*DATA FOR THIS TASK:*

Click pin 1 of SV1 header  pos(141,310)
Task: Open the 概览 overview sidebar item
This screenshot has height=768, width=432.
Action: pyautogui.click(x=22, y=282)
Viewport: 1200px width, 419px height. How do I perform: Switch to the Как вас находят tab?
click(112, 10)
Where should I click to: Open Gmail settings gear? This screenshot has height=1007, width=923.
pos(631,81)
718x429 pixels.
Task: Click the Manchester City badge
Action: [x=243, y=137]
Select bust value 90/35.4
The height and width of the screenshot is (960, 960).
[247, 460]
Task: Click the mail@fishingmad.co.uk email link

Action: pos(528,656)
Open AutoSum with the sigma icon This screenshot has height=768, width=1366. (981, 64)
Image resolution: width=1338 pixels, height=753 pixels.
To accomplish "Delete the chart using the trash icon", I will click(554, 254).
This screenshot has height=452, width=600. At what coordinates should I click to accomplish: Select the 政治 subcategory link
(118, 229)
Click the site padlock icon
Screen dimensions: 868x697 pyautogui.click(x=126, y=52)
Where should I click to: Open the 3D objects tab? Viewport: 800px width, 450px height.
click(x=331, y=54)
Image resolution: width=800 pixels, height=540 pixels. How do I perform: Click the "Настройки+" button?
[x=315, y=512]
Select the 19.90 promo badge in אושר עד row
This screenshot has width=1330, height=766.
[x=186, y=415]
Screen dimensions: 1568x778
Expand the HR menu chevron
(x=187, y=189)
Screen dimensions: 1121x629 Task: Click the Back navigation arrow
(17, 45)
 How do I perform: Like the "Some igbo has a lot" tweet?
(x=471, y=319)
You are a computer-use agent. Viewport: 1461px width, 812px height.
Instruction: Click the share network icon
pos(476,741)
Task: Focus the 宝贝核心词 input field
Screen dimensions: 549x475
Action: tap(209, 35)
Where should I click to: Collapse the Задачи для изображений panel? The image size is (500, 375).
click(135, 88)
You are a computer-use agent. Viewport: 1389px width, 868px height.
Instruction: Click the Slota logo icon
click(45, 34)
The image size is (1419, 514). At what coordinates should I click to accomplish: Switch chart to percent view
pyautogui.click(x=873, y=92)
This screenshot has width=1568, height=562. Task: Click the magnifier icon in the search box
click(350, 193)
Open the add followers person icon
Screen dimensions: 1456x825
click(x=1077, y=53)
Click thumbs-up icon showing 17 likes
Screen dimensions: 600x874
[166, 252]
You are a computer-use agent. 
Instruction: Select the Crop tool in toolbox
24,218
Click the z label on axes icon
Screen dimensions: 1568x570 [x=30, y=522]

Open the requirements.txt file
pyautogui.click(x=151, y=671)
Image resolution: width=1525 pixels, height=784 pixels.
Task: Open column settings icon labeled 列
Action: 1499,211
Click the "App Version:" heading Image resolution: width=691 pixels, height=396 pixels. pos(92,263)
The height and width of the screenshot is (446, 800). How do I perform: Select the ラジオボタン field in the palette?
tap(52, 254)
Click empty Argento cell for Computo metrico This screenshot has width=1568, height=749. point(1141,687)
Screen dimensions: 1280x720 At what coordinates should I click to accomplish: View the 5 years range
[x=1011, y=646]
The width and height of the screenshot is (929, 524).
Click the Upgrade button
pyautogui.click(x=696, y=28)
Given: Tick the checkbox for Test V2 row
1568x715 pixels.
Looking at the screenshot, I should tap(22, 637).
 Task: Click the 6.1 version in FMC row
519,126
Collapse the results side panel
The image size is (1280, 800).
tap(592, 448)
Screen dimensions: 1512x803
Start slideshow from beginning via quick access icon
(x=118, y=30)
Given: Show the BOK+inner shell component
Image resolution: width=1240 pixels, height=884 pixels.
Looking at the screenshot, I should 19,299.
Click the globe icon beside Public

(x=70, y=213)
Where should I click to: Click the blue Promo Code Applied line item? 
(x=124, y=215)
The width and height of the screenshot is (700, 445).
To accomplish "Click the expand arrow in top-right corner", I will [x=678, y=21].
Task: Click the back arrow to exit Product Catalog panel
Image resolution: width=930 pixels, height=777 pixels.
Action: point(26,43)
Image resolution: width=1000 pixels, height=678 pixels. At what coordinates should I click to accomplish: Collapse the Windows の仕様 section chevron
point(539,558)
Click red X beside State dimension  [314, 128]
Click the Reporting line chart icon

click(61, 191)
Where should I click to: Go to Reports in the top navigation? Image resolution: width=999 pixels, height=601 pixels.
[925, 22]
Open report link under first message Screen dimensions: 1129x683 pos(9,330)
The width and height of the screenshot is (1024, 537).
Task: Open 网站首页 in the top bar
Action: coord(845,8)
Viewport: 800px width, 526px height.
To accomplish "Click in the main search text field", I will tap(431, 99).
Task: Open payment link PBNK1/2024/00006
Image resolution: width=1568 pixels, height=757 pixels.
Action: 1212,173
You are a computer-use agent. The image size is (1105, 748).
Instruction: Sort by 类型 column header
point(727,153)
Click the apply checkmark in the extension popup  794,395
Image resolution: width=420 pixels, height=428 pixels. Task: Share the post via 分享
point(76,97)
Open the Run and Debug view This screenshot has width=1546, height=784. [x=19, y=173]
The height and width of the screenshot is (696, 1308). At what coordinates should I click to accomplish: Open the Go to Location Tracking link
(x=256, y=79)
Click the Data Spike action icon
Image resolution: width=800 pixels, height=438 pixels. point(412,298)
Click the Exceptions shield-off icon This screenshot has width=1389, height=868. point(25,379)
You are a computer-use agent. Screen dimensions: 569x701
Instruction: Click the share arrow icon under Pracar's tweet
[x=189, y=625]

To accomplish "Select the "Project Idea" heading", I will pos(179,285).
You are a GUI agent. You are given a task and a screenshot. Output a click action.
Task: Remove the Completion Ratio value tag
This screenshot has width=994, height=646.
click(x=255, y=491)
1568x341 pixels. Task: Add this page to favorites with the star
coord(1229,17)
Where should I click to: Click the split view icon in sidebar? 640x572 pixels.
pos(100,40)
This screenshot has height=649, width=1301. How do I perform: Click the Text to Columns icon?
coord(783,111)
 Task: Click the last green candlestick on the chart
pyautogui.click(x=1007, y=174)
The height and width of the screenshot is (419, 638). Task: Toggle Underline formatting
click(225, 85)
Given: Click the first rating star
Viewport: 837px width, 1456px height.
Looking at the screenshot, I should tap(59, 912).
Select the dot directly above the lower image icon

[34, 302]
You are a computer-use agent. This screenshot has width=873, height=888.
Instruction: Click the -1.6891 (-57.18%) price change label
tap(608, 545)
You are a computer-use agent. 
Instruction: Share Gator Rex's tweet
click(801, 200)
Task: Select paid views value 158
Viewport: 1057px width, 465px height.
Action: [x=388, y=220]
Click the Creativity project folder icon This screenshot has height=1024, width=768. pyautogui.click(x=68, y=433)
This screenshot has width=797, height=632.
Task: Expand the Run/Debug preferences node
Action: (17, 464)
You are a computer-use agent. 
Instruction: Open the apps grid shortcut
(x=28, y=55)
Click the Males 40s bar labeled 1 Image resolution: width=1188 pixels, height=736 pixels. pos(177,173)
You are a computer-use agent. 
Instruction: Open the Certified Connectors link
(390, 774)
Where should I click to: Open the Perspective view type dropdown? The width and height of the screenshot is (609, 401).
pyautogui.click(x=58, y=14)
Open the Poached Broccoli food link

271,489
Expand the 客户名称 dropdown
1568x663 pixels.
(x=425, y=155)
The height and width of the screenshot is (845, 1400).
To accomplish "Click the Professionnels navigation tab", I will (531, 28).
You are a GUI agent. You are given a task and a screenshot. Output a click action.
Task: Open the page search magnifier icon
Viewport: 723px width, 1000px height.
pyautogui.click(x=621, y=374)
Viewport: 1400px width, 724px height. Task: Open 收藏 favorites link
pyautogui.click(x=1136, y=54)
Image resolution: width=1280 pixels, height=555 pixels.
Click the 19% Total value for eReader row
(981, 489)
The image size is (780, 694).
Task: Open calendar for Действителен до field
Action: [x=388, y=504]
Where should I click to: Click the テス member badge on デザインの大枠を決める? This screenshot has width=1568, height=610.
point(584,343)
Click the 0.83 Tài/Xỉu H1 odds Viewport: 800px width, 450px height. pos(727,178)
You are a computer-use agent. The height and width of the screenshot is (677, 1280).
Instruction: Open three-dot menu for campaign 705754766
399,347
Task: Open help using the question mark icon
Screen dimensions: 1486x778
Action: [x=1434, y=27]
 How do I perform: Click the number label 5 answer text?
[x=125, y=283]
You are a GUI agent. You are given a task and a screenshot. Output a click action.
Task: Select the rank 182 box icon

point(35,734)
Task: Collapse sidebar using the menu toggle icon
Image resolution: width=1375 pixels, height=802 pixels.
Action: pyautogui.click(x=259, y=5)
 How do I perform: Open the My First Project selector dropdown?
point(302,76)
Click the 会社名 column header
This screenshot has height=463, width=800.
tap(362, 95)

*TASK DETAILS:*
Restate word for word the entries above, starting at the line with "Open the add followers person icon" and ending at the line with "Click empty Argento", inclusive, and no others.

*COMPLETED EXERCISE:*
Open the add followers person icon
Screen dimensions: 1456x825
click(x=1077, y=53)
Click thumbs-up icon showing 17 likes
Screen dimensions: 600x874
[166, 252]
You are a computer-use agent. 
Instruction: Select the Crop tool in toolbox
24,218
Click the z label on axes icon
Screen dimensions: 1568x570 [x=30, y=522]

Open the requirements.txt file
pyautogui.click(x=151, y=671)
Image resolution: width=1525 pixels, height=784 pixels.
Task: Open column settings icon labeled 列
Action: 1499,211
Click the "App Version:" heading Image resolution: width=691 pixels, height=396 pixels. pos(92,263)
The height and width of the screenshot is (446, 800). How do I perform: Select the ラジオボタン field in the palette?
tap(52, 254)
Click empty Argento cell for Computo metrico This screenshot has width=1568, height=749. point(1141,687)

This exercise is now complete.